What is needed
Put the records into a numbered list, starting at the line that contains "Where should I click to: Open the Resources" and ending at the line that contains "coord(600,197)", with both of those lines included and blank lines omitted.

Supplied records
======

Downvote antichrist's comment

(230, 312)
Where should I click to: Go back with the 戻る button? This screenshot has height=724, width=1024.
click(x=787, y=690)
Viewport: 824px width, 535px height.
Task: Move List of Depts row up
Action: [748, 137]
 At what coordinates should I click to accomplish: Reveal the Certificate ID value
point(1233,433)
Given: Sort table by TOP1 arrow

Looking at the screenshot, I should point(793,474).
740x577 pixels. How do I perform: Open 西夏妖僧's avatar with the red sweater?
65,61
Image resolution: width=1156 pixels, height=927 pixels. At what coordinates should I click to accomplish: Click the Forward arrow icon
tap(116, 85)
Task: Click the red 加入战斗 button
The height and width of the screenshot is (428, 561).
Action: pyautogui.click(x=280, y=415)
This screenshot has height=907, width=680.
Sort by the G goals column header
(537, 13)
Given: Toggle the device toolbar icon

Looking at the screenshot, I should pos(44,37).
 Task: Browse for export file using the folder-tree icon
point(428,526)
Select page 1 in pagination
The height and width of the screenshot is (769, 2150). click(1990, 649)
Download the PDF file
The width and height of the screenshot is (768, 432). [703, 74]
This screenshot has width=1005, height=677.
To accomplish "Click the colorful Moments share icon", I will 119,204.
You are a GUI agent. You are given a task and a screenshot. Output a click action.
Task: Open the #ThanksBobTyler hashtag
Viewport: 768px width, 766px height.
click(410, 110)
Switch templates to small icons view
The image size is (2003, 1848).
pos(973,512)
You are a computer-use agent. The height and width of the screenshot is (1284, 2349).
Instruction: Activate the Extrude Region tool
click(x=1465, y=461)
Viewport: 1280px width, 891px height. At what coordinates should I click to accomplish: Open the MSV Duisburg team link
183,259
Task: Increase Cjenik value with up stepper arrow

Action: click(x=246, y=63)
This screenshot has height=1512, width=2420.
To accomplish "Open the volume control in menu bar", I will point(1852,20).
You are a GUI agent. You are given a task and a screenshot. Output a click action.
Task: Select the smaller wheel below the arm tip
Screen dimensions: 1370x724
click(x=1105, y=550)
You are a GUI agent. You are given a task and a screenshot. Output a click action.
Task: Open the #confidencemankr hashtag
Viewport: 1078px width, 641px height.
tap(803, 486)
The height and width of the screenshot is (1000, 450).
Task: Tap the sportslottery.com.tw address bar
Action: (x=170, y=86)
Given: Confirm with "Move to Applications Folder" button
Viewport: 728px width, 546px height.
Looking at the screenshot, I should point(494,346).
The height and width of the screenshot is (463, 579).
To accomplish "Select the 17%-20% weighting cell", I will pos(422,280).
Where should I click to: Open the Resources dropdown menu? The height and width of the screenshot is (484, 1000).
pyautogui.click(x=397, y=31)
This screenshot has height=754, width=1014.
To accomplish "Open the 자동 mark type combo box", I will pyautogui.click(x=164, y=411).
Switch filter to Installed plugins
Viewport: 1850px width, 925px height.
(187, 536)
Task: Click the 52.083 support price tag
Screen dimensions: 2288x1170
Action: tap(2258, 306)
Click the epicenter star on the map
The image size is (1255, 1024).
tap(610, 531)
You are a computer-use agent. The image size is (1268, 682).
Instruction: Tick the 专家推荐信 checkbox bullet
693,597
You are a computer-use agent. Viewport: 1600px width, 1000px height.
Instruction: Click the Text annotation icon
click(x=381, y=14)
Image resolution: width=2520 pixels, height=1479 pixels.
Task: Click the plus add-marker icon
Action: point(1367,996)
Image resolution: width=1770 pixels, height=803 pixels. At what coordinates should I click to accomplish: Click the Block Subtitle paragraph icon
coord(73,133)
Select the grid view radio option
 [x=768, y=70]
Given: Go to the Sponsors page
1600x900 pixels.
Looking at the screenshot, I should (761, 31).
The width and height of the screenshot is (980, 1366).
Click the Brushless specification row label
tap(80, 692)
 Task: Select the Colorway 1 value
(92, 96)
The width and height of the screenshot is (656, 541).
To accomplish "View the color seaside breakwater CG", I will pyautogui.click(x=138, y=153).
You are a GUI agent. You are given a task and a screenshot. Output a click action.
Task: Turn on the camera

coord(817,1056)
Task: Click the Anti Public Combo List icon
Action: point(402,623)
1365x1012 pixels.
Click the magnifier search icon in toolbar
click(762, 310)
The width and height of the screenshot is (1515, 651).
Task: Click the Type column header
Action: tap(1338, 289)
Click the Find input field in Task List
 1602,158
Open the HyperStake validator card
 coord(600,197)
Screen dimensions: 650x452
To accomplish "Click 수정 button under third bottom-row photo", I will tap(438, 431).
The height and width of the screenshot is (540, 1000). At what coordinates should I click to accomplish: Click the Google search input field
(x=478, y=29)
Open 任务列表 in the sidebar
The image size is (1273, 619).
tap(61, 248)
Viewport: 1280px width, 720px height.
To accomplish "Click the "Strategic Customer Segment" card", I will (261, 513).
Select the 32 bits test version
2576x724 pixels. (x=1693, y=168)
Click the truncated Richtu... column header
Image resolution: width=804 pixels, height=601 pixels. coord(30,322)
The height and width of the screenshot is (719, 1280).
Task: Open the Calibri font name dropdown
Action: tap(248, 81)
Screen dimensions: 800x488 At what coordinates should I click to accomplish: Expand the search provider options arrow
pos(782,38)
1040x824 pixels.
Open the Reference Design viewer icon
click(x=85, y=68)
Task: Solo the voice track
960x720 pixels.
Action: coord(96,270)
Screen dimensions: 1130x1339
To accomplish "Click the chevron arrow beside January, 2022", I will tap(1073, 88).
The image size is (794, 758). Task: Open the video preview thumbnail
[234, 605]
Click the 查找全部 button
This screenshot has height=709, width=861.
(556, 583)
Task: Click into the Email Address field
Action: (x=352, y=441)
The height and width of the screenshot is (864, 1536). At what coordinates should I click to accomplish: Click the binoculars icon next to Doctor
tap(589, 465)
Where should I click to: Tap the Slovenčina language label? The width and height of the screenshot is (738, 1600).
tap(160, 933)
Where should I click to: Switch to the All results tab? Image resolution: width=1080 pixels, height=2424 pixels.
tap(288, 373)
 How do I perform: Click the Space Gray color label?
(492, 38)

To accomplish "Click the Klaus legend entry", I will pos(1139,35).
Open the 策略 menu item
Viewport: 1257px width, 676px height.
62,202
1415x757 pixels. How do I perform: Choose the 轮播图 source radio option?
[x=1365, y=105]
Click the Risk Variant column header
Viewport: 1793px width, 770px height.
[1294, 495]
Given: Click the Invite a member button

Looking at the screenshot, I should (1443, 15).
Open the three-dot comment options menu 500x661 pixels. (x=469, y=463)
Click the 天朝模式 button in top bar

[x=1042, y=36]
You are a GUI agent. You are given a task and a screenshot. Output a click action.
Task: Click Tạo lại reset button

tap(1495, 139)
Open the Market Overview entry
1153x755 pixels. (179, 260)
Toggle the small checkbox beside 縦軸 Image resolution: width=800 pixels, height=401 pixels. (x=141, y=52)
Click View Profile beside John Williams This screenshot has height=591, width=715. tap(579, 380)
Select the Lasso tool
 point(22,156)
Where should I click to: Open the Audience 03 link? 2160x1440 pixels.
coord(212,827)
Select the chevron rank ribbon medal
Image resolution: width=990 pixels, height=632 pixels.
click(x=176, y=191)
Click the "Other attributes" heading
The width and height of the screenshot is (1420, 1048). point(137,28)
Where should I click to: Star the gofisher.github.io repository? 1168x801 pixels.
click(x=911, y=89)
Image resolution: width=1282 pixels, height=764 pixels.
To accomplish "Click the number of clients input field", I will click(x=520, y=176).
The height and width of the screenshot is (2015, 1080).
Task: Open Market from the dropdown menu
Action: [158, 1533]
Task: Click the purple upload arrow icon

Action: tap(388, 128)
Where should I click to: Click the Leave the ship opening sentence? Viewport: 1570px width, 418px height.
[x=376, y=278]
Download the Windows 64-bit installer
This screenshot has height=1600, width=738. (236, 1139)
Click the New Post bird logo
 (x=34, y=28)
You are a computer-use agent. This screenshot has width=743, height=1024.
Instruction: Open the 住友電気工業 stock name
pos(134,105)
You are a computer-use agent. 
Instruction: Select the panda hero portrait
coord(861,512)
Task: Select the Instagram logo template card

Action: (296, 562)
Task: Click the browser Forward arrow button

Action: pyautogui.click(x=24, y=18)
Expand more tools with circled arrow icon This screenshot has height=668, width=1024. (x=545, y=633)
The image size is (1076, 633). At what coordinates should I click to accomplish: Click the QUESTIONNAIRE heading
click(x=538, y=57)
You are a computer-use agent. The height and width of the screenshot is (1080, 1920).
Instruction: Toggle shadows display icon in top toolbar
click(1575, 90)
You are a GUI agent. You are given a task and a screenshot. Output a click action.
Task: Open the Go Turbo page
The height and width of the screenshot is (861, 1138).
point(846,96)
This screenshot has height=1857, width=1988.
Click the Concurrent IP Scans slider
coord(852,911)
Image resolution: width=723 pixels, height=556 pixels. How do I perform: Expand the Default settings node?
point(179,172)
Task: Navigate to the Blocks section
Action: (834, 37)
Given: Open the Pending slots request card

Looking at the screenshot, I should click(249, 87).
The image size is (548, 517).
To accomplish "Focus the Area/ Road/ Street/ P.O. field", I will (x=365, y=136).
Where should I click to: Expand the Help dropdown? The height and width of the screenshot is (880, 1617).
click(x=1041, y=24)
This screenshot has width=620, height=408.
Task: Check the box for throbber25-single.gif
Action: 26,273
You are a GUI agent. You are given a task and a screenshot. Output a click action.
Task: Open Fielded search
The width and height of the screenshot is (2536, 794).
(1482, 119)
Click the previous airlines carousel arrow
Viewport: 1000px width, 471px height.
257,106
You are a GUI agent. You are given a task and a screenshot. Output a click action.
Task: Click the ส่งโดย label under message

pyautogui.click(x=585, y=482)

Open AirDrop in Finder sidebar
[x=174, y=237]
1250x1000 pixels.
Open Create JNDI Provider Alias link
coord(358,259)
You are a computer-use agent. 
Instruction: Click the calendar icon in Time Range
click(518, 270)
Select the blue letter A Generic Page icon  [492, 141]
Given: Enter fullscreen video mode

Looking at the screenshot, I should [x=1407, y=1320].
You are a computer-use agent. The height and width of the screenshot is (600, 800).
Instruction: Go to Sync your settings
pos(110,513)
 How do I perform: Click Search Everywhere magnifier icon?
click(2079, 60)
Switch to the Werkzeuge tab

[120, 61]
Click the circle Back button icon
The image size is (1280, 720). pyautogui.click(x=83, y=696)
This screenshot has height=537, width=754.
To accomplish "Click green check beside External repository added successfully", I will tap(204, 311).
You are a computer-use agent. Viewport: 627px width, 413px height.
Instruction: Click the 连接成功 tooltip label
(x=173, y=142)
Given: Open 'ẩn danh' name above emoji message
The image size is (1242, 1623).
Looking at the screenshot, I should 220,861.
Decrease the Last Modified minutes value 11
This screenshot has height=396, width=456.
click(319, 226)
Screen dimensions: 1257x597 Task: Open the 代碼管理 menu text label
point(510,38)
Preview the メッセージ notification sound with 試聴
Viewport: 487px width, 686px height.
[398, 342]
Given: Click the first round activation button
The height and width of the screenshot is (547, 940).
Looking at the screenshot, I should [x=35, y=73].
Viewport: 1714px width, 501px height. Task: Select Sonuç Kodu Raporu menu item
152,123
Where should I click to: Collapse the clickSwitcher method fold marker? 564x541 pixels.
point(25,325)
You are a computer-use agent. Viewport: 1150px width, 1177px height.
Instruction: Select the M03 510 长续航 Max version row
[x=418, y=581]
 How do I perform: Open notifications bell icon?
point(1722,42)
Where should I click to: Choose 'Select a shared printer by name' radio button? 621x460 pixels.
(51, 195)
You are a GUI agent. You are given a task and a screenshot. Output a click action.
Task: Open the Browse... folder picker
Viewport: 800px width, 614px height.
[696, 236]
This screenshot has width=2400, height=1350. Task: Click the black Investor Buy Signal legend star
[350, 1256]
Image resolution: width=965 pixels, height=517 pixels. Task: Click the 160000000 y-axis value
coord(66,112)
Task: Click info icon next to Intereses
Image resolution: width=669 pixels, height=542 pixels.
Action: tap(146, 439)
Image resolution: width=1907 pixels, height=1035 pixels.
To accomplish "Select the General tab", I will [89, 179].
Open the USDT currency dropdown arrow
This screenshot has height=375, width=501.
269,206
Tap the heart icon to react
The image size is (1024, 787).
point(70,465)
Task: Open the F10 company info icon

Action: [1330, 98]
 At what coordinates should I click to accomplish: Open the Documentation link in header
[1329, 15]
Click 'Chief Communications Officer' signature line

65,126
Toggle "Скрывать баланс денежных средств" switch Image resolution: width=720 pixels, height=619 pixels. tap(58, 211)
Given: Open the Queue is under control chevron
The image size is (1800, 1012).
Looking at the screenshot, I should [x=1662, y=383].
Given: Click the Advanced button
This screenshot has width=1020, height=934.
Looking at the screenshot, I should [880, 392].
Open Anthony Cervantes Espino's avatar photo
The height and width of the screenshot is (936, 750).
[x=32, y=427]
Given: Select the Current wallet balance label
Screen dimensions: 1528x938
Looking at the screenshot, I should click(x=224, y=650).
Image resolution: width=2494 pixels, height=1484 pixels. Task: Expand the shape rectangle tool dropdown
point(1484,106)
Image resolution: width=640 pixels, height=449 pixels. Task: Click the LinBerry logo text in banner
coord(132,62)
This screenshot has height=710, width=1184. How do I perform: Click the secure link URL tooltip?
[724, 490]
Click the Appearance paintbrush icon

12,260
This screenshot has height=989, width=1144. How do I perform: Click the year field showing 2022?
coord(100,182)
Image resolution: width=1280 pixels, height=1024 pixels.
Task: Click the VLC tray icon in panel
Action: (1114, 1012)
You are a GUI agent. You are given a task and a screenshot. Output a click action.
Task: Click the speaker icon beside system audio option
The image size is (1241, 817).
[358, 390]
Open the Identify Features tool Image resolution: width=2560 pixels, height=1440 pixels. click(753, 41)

======

Correct result
1. Where should I click to: Open the Resources dropdown menu? The height and width of the screenshot is (484, 1000).
2. pyautogui.click(x=397, y=31)
3. This screenshot has height=754, width=1014.
4. To accomplish "Open the 자동 mark type combo box", I will pyautogui.click(x=164, y=411).
5. Switch filter to Installed plugins
6. Viewport: 1850px width, 925px height.
7. (187, 536)
8. Task: Click the 52.083 support price tag
9. Screen dimensions: 2288x1170
10. Action: tap(2258, 306)
11. Click the epicenter star on the map
12. The image size is (1255, 1024).
13. tap(610, 531)
14. You are a computer-use agent. The image size is (1268, 682).
15. Instruction: Tick the 专家推荐信 checkbox bullet
16. 693,597
17. You are a computer-use agent. Viewport: 1600px width, 1000px height.
18. Instruction: Click the Text annotation icon
19. click(x=381, y=14)
20. Image resolution: width=2520 pixels, height=1479 pixels.
21. Task: Click the plus add-marker icon
22. Action: point(1367,996)
23. Image resolution: width=1770 pixels, height=803 pixels. At what coordinates should I click to accomplish: Click the Block Subtitle paragraph icon
24. coord(73,133)
25. Select the grid view radio option
26.  [x=768, y=70]
27. Given: Go to the Sponsors page
28. 1600x900 pixels.
29. Looking at the screenshot, I should (761, 31).
30. The width and height of the screenshot is (980, 1366).
31. Click the Brushless specification row label
32. tap(80, 692)
33.  Task: Select the Colorway 1 value
34. (92, 96)
35. The width and height of the screenshot is (656, 541).
36. To accomplish "View the color seaside breakwater CG", I will pyautogui.click(x=138, y=153).
37. You are a GUI agent. You are given a task and a screenshot. Output a click action.
38. Task: Turn on the camera
39. coord(817,1056)
40. Task: Click the Anti Public Combo List icon
41. Action: point(402,623)
42. 1365x1012 pixels.
43. Click the magnifier search icon in toolbar
44. click(762, 310)
45. The width and height of the screenshot is (1515, 651).
46. Task: Click the Type column header
47. Action: tap(1338, 289)
48. Click the Find input field in Task List
49.  1602,158
50. Open the HyperStake validator card
51.  coord(600,197)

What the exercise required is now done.